IFI governance


Accountability mechanism strongly criticises IFC loan to Honduran bank

13 August 2014

Credit: Adrienne Pine

A mid-August audit released by the Compliance Advisor Ombudsman (CAO), the accountability mechanism of the International Finance Corporation (IFC, the Bank’s private sector arm), has revealed that the IFC failed to adequately address environmental and social risks when it approved a $70 million loan to Ficohsa, Honduras’ largest bank, in 2011.

The CAO found that the IFC excluded serious allegations from its project documents about Ficohsa’s investment in palm oil producer Dinant, the bank’s third biggest client, which made this information “effectively secret and thus divorced from systems which are designed to ensure that IFC, and its clients are accountable to project affected people for delivery on their environmental and social commitments”. A January CAO audit report strongly criticised the IFC for its $30 million loan to Dinant, alleged to have been involved in human rights abuses, including the killing, kidnapping and forced eviction of farmers in the Bajo Aguán region (see Observer Winter 2014).

The CAO audit questioned the IFC’s investment in financial intermediaries finding that “through its banking investments, [it has] an unanalysed and unquantified exposure to projects with potential significant adverse environmental and social impacts” (see Bulletin May 2014).  The case of Ficohsa’s investment in Dinant, along with other controversial cases in India and Cambodia, has seen on-going challenges from civil society.

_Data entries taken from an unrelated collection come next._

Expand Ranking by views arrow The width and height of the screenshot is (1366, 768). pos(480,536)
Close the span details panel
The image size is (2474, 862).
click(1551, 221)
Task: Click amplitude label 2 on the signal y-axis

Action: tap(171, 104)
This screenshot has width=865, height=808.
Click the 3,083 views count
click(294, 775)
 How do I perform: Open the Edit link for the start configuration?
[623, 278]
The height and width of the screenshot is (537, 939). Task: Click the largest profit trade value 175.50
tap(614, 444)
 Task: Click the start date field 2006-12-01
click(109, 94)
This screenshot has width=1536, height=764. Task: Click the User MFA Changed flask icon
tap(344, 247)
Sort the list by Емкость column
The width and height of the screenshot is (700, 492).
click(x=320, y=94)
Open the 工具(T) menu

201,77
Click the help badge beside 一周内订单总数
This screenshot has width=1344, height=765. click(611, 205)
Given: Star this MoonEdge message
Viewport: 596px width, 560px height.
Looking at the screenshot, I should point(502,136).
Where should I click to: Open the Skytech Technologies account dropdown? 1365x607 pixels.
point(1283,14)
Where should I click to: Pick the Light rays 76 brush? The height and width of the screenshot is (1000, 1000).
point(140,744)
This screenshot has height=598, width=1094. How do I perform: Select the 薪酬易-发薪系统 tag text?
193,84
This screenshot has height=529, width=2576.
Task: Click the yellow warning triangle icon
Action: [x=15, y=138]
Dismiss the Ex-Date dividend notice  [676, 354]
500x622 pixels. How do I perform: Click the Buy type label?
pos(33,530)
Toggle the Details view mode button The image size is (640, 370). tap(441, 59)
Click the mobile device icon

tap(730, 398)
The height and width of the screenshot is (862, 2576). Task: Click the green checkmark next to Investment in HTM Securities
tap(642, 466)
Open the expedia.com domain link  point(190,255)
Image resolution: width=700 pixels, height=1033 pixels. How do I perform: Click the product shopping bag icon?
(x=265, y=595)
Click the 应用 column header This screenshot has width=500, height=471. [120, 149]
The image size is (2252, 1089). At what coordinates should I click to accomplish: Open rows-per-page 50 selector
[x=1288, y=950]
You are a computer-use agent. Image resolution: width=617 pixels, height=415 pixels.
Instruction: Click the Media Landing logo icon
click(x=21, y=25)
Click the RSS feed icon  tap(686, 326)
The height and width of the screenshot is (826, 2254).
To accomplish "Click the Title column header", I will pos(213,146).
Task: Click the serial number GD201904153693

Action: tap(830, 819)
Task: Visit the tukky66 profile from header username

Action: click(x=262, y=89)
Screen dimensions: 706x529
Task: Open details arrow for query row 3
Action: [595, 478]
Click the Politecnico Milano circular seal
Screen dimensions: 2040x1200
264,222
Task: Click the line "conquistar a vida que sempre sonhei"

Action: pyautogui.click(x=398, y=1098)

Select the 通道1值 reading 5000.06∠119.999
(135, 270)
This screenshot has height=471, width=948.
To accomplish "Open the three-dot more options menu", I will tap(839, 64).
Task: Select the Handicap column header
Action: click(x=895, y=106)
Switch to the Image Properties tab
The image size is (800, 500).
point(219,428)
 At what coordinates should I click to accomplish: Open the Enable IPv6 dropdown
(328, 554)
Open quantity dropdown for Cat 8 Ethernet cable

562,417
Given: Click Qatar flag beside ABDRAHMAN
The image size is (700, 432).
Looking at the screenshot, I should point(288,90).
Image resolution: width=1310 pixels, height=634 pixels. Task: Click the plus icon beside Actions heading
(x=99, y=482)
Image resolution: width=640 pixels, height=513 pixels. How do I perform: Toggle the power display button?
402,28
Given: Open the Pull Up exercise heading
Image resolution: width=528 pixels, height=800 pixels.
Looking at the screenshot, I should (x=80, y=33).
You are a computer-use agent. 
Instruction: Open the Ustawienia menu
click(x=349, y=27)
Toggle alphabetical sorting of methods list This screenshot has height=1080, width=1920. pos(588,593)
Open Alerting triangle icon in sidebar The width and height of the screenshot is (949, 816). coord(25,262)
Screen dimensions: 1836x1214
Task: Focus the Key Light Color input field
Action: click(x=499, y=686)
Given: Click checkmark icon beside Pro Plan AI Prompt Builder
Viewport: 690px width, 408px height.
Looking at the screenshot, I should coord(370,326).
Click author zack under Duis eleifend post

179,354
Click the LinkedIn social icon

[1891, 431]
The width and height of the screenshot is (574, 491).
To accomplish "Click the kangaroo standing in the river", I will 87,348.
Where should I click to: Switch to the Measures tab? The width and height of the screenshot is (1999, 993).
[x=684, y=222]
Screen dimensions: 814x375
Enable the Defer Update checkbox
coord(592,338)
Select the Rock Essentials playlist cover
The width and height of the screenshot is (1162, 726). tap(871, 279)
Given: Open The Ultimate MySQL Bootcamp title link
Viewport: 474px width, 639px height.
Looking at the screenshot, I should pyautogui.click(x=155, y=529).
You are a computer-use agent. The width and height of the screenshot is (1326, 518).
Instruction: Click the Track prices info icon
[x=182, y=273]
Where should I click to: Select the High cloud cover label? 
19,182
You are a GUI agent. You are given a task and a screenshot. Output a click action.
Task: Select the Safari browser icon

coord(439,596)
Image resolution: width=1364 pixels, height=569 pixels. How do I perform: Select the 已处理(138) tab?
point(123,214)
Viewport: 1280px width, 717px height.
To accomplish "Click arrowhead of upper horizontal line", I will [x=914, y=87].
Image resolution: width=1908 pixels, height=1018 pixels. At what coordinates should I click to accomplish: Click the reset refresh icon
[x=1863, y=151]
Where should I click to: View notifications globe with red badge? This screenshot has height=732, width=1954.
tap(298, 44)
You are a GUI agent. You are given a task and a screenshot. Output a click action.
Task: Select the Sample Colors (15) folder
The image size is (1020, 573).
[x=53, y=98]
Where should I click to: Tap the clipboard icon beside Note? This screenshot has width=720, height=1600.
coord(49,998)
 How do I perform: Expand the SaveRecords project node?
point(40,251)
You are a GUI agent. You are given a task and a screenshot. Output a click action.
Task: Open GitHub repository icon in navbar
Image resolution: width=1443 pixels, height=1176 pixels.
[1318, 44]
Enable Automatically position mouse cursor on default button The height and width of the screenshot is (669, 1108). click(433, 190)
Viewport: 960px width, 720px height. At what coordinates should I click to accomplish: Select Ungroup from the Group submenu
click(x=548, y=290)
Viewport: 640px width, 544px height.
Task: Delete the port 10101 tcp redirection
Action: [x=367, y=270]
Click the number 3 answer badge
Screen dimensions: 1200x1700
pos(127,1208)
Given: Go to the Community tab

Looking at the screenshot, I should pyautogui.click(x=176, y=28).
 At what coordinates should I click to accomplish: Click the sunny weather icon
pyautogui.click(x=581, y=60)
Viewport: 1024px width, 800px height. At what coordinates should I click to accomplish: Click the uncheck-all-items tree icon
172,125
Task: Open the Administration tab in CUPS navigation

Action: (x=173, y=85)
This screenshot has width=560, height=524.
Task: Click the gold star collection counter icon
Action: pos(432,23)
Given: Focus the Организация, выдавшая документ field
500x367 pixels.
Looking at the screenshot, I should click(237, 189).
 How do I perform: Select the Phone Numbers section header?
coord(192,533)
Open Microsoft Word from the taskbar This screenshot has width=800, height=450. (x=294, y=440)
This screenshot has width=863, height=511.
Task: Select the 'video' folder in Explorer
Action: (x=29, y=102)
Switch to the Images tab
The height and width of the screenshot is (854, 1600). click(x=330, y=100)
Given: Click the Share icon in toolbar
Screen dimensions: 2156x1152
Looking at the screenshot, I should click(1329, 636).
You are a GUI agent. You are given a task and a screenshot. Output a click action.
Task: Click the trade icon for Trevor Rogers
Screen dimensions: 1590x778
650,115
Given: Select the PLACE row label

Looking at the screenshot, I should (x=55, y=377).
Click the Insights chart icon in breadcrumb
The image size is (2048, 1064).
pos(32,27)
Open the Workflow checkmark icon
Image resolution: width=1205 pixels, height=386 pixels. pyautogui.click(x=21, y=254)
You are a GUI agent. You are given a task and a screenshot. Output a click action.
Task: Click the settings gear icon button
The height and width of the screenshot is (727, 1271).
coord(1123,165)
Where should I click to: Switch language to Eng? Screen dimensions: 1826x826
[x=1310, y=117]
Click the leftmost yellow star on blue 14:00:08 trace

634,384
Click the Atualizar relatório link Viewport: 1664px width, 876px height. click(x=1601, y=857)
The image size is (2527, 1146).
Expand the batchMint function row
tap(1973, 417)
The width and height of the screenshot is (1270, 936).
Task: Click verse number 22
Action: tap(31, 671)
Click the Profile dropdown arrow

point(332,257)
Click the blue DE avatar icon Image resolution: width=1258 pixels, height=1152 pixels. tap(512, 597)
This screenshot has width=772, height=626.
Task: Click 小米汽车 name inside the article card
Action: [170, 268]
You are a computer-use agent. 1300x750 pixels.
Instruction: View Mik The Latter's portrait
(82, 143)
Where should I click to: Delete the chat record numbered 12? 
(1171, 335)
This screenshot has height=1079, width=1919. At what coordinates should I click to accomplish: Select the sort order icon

CSOs have called on the IFC to learn lessons, and to rethink its strategy for investment in financial intermediaries to ensure environmental and social risks are addressed and investments lead to positive development outcomes. Over 60 per cent of IFC funding is now channelled through financial intermediaries, such as banks and private equity funds.

In response to the CAO audit the IFC defended its investment in Ficohsa and said it was implementing already announced action plans, which included measures to review clients’ environmental and social management systems, and to increase the number of client visits. The IFC said Ficohsa had recently committed to expand its staff and training on environmental and social risk management. The IFC did acknowledge there had been gaps in how it dealt with Ficohsa, including “a lack of due consideration of the potential environmental and social risks in the bank’s portfolio”.

Civil society organisations called on World Bank Group president Jim Yong Kim to “clean up these scandals” and develop an action plan to ensure they do not happen again. Miriam Miranda, coordinator of the Fraternal Organization of Black Hondurans (OFRANEH), said: “We call on all multilateral financial institutions to stop providing millions of dollars in loans to corporations that have been accused nationally and internationally of responsibility for serious human rights violations.”